Pişmanlıkların arsız otları gibi; en müphem yerlerini sararken,
Ben cennete ikizini; köşe,bucak arıyor olacağım.
Ölümü öğreneceksin….. Korkularından açılan kapıdan girecek, hiçilik rüzgarları;
Sonra; annenin sana duyduğu şefkati hatırlayacaksın, bundan eminim!..
Sevgiyi, ektiği bahçende, büyümüş yılan otlarına bakıp; çok şaşıracaksın,
İhanetin; sadakata olan borcunu, pişmanlıkla ödenmeyeceğini bile,bile;
Zinhar, oturup pişmanlık duyacaksın….
Öyle günlere kalacaksın ki! iki yüzlü dünyan masum kalacak yanında,
Öğreneceksin; boş olan her şeyin, ancak sevgiyle dolduğunu,
Öğreneceksin; dolu olan her şeyin, yalan! yalan! Yalan! olduğunu…………….
ayazoglum
Re: Anlıma düşen yazını sileceğim!
Sayın Ayazoğlu,
Çıkmakta olan google reklamlarını "Yönetim" belirlemiyor; yazılan sözcüklere göre otomatik olarak kendiliğinden çıkmaktalar. Farklı kategorilerdeki forum konularına dikkat edecek olursanız, ilgili konulara göre reklamların çıktığını görebilirsiniz. Yani elimizde olan bir durum değil bu, üzgünüm!
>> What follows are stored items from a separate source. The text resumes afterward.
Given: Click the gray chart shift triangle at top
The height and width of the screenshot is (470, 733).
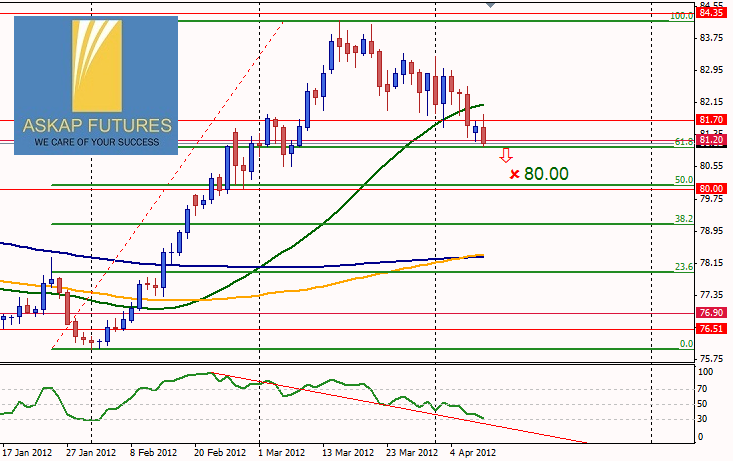Looking at the screenshot, I should coord(490,5).
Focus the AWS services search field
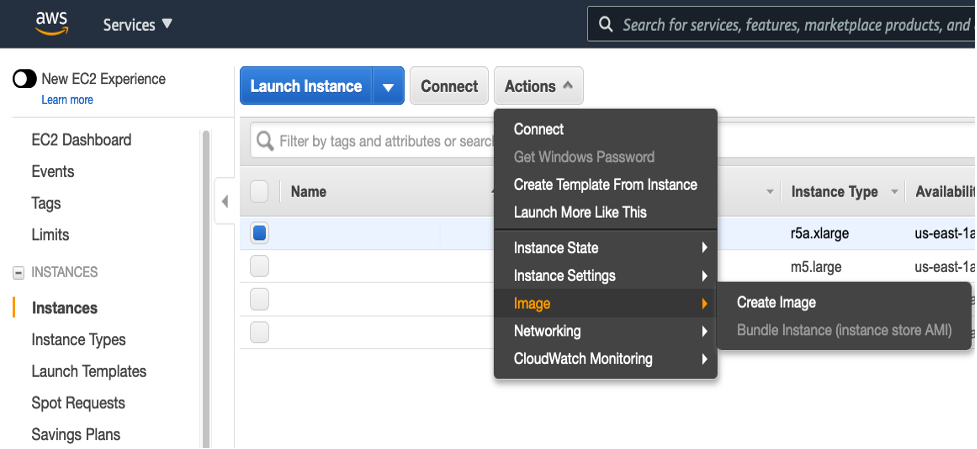 pyautogui.click(x=795, y=24)
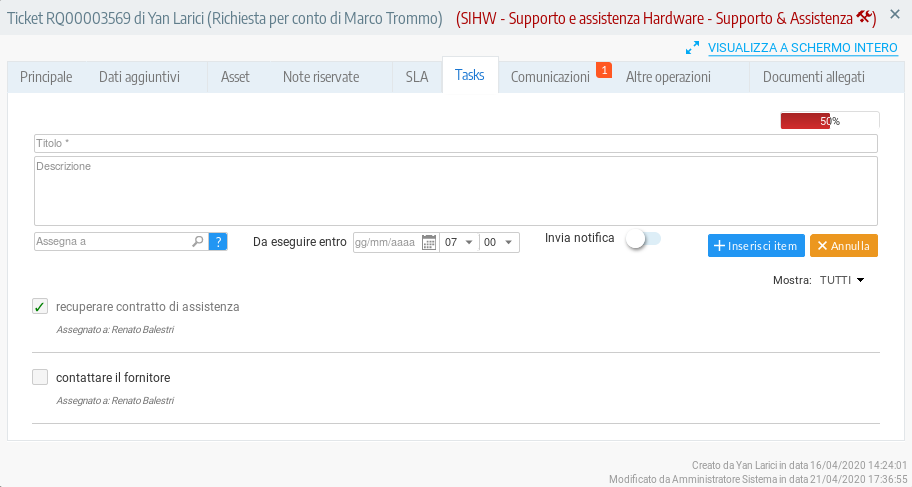Click the red notification badge on Comunicazioni
Image resolution: width=912 pixels, height=487 pixels.
click(603, 69)
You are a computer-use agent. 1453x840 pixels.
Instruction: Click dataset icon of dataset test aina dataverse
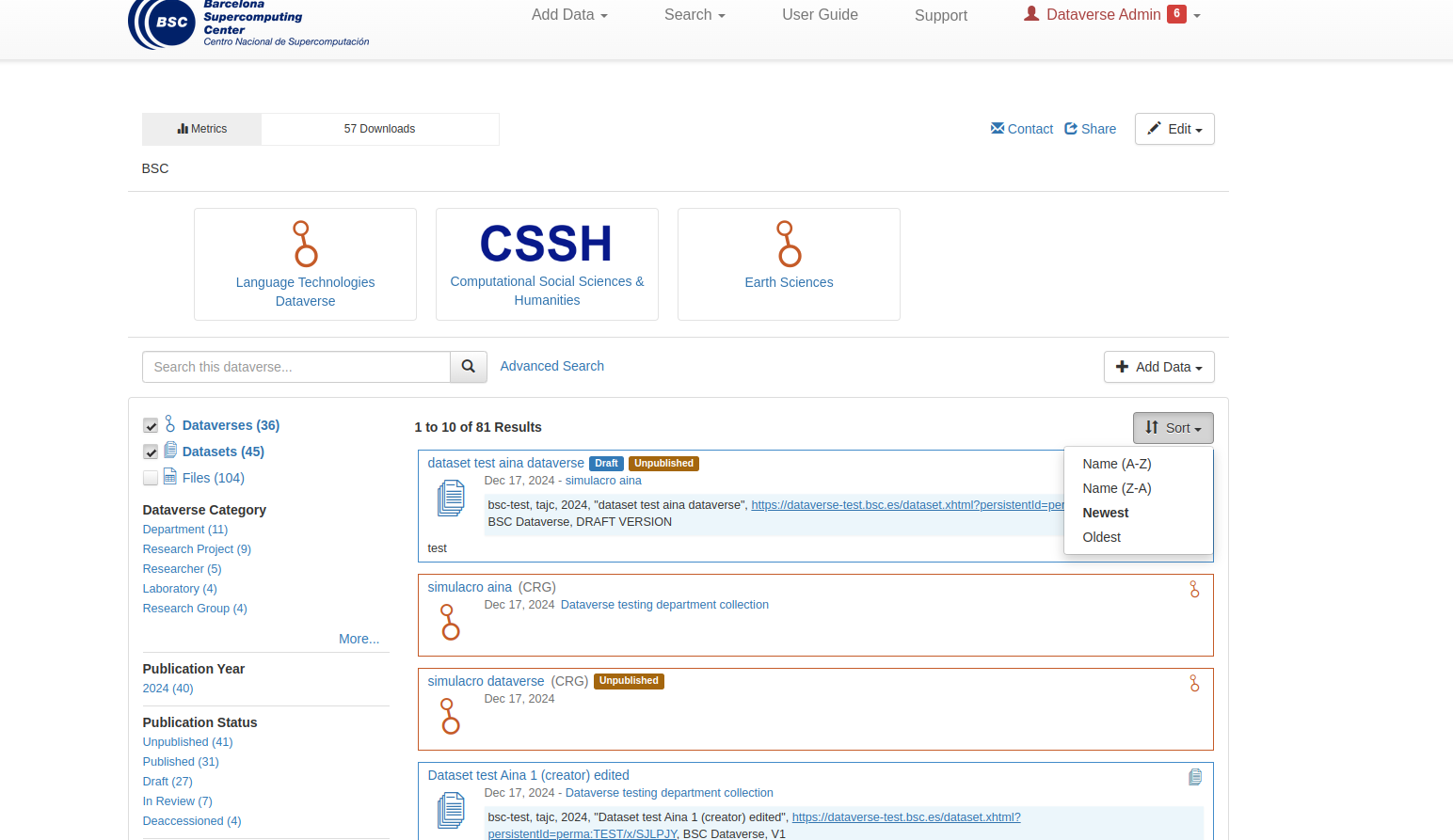click(x=451, y=498)
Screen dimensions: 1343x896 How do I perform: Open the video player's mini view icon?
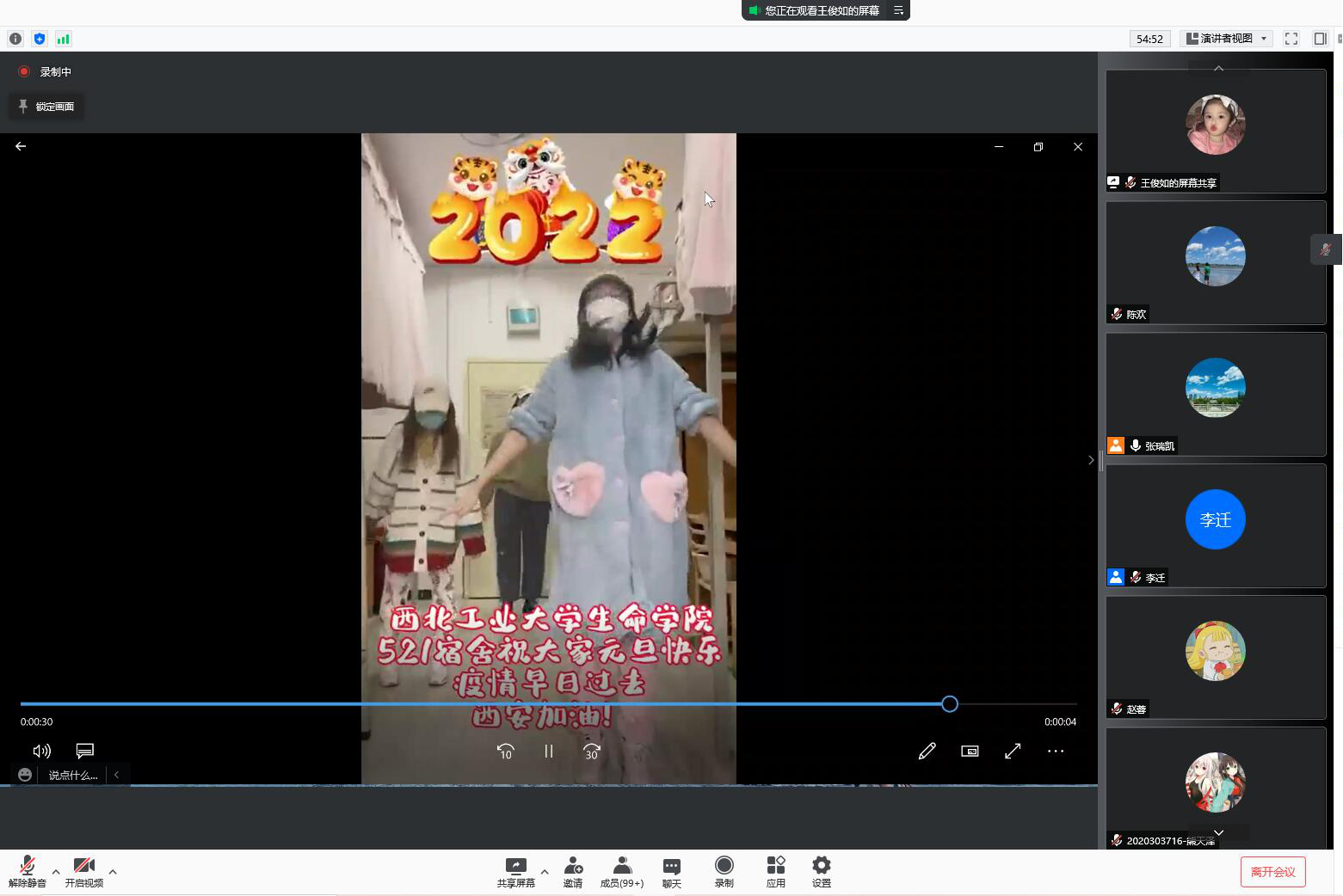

İsterseniz sizin de şiirlerinizi bir konu adı altında toplayabiliriz?
Saygılarımla,
Re: Anlıma düşen yazını sileceğim!
Alıntı:
Mehtap Deniz rumuzlu üyeden alıntı
Sayın Ayazoğlu,
Çıkmakta olan google reklamlarını "Yönetim" belirlemiyor; yazılan sözcüklere göre otomatik olarak kendiliğinden çıkmaktalar. Farklı kategorilerdeki forum konularına dikkat edecek olursanız, ilgili konulara göre reklamların çıktığını görebilirsiniz. Yani elimizde olan bir durum değil bu, üzgünüm!
İsterseniz sizin de şiirlerinizi bir konu adı altında toplayabiliriz?
Saygılarımla,
Sn. Mehtap Deniz
Bunu öğrendiğim çok iyi oldu. Bundan sonra şiir başlıklarına göre yayıma veririm şiirlerimi.
Çok teşekkür ederim bacım saol, çok üzülmüştüm doğrusu.
ayazoglum.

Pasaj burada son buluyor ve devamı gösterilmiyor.